US Pivotal Trial Shows Medtronic's CoreValve TAVR System Is Superior to Surgery in High-Risk Patients at 1 Year

March 29, 2014—Medtronic, Inc. (Minneapolis, MN) announced that the company’s CoreValve system for transcatheter aortic valve replacement (TAVR) showed results that are superior to surgical aortic valve replacement (SAVR) at 1 year in the High Risk Study of its CoreValve United States Pivotal trial, which evaluated patients with severe aortic stenosis who are considered high risk for surgery. 

The data were presented at a late-breaking clinical trial session at the ACC.14: 63rd annual scientific session of the American College of Cardiology and simultaneously published online ahead of print by David H. Adams, MD, et al in The New England Journal of Medicine.

In January 2014, Medtronic announced that the CoreValve system was approved by the US Food and Drug Administration (FDA) for patients considered extreme risk for surgery. The device is not currently approved in the United States for use in patients at high risk, advised Medtronic. The CoreValve system received European CE Mark approval in 2007. 

As summarized by Medtronic, the head-to-head study met its primary endpoint with a 1-year all-cause mortality rate of 14.2% in patients undergoing CoreValve placement versus 19.1% in patients undergoing SAVR at 1 year (noninferiority P-value < .001; superiority P-value = .04). 

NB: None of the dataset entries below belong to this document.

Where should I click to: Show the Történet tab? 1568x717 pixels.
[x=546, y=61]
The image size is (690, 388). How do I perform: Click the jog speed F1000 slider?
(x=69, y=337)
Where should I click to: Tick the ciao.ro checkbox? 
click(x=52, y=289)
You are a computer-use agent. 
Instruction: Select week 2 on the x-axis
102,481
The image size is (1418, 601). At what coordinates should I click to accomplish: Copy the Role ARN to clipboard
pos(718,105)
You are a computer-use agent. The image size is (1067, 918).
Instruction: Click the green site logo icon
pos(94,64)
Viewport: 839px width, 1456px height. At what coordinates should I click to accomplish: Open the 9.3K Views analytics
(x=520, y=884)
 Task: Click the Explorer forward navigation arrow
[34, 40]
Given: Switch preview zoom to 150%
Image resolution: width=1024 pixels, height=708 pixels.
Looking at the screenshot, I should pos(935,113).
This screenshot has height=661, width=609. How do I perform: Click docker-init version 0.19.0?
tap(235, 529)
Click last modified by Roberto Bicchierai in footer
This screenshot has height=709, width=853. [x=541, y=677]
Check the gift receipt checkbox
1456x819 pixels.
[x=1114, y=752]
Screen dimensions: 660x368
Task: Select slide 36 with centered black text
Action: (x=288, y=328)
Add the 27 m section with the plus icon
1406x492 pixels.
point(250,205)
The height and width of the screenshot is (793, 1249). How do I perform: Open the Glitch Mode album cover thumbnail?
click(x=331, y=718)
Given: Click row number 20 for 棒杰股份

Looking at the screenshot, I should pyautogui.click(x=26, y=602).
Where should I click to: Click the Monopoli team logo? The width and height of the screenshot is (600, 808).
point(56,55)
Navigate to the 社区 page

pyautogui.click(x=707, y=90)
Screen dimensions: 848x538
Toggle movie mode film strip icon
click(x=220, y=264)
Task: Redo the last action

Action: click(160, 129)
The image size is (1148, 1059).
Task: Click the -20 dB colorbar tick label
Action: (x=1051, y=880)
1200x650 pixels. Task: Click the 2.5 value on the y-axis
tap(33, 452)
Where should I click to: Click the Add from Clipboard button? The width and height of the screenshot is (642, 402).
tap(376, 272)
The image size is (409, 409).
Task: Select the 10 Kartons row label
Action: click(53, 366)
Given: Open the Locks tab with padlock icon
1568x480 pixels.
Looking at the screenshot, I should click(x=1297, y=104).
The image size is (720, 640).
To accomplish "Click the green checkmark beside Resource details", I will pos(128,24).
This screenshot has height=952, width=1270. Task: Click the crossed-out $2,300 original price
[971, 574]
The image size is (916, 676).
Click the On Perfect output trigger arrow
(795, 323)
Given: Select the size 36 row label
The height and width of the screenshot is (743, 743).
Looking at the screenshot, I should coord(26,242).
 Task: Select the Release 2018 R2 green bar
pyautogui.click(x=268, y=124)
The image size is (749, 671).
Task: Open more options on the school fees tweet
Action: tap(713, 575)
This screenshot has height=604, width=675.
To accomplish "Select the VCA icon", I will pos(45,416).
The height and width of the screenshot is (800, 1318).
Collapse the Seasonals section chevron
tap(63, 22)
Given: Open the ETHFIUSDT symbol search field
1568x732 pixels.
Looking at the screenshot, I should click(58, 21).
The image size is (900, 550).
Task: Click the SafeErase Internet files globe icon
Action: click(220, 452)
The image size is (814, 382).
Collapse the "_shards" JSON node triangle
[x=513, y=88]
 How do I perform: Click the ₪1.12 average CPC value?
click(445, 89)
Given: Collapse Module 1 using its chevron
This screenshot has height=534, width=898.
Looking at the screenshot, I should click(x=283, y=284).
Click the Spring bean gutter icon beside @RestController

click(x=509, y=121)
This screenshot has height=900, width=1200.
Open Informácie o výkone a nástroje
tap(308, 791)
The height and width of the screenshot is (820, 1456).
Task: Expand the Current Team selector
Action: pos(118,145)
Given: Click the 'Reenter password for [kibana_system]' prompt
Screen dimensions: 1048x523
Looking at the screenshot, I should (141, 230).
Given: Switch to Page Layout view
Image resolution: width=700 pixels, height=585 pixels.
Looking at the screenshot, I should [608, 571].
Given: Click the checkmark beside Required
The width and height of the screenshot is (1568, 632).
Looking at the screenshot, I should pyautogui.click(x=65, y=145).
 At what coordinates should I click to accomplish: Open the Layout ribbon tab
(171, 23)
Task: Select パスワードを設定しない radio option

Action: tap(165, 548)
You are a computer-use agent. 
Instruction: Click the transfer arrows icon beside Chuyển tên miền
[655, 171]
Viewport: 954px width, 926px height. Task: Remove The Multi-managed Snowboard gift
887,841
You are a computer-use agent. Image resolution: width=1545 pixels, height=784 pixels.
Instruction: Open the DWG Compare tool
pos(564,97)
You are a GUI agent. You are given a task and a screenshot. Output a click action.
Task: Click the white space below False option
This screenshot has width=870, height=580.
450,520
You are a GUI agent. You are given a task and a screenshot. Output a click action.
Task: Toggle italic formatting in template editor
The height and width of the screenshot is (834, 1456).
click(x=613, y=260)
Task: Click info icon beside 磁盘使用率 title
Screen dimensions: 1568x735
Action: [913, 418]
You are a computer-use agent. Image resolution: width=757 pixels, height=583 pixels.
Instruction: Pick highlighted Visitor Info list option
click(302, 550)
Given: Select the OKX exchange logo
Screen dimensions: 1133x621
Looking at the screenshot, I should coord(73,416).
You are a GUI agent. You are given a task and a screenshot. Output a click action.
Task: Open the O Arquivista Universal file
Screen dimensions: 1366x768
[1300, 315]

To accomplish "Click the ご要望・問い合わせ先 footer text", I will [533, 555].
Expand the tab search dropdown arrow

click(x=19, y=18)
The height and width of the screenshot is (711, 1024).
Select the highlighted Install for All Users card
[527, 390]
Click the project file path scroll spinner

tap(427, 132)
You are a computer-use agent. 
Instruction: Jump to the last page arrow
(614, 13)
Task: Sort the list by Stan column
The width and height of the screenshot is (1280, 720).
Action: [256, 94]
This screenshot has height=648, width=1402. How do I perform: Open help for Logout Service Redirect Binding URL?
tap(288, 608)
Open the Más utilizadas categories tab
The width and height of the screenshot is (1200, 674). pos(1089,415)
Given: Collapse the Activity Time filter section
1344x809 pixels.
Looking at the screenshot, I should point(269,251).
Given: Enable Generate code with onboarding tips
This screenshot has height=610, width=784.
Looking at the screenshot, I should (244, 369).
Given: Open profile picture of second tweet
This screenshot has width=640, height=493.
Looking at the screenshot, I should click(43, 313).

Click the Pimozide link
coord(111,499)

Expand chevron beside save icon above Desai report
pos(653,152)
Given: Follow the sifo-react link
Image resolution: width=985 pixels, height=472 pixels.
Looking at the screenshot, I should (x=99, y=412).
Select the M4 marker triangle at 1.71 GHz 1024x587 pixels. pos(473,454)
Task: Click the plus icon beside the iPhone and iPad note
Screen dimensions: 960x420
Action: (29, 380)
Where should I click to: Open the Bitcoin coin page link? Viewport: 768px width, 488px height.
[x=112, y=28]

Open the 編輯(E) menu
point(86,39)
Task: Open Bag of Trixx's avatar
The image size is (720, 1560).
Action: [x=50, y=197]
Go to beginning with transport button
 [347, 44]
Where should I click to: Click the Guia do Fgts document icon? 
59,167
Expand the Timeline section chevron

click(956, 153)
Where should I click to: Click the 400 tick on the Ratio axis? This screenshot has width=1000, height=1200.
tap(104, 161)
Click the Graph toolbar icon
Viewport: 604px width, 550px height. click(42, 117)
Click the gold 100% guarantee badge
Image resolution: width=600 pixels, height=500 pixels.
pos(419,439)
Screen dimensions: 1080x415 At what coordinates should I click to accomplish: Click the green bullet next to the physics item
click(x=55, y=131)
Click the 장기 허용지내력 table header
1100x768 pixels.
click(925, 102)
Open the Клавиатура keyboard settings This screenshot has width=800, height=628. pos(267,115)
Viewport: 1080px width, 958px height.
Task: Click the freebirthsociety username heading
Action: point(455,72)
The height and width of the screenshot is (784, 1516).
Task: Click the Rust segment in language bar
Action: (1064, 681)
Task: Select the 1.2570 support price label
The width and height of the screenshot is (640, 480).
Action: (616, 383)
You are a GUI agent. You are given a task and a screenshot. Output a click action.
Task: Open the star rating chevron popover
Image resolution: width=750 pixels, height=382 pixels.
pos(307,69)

Dr. Adams, who presented the data at ACC.14 and serves as the National Coprincipal Investigator of the CoreValve United States Pivotal trial, commented in Medtronic’s press release, “The extremely low mortality rates in both arms of the trial confirm that our heart teams were outstanding, particularly considering they had no prior experience with transcatheter aortic valve therapy. Our key finding that TAVR with CoreValve was associated with a significantly higher rate of survival at 1 year in patients at increased risk has significant and broad implications.” Dr. Adams is Chair of the Department of Cardiothoracic Surgery at the Mount Sinai Hospital in New York, New York

Medtronic noted that stroke rates in patients with the CoreValve system were low and not statistically different than in SAVR patients. As determined by detailed neurological assessments before and after each procedure, major stroke rates in patients who underwent CoreValve TAVR placement were 3.9% at 30 days and 5.8% at 1 year compared with the rates in patients who underwent SAVR of 3.1% at 30 days and 7% at 1 year.  

Additionally, CoreValve patients experienced significant improvements in their quality of life. These scores improved 19 points for CoreValve TAVR patients and 3.7 points for SAVR patients at 30 days (P ≤ .0001). At 1 year, both patient groups improved significantly, with CoreValve patients improving by 23.2 points and surgical patients improving by 21.9 points (as measured by KCCQ 100-point scale, in which 5 points is considered important, and 20 points is considered a very large improvement).

The trial’s national Coprincipal Investigator Jeffrey J. Popma, MD, commented in Medtronic’s announcement, “The results of the High Risk study confirm our findings in the Extreme Risk study, namely that careful preprocedural planning with CT-based determination of valve sizing and attention to ‘best practice’ implantation techniques result in a strong hemodynamic performance of the self-expanding CoreValve with low rates of 1-year paravalvular regurgitation and stroke.” Dr. Popma is Director of Interventional Cardiology at the Beth Israel Deaconess Medical Center in Boston, Massachusetts.

Medtronic further noted that although there was no statistical difference between CoreValve TAVR system and SAVR in rates of major adverse cardiovascular or cerebral events (MACCE) at 30 days (P = .1), at 1 year, the MACCE rate was significantly better for CoreValve patients (P = .03). The frequency of death or major stroke at 1 year was also lower with CoreValve (P = .03). Overall hemodynamic performance in CoreValve patients was better than SAVR across all time points (P ≤ .02 at discharge, 30 days, and 1 year). In addition, rates of moderate or severe paravalvular leak for TAVR were acceptably low, with 7.8% at discharge and 6.1% at 1 year. Consistent with the Extreme Risk study, paravalvular leak in most patients improved over time. As with previous studies on self-expanding technology, the permanent pacemaker rate was 19.8% at 1 month and, importantly, a difference in mortality was not observed for these patients, stated Medtronic.

In related news, Medtronic advised that after reviewing the CoreValve trial’s results for high-risk patients, the FDA has determined it has sufficient information to evaluate the safety and efficacy of the Medtronic CoreValve system for this patient group without the need for an external expert panel.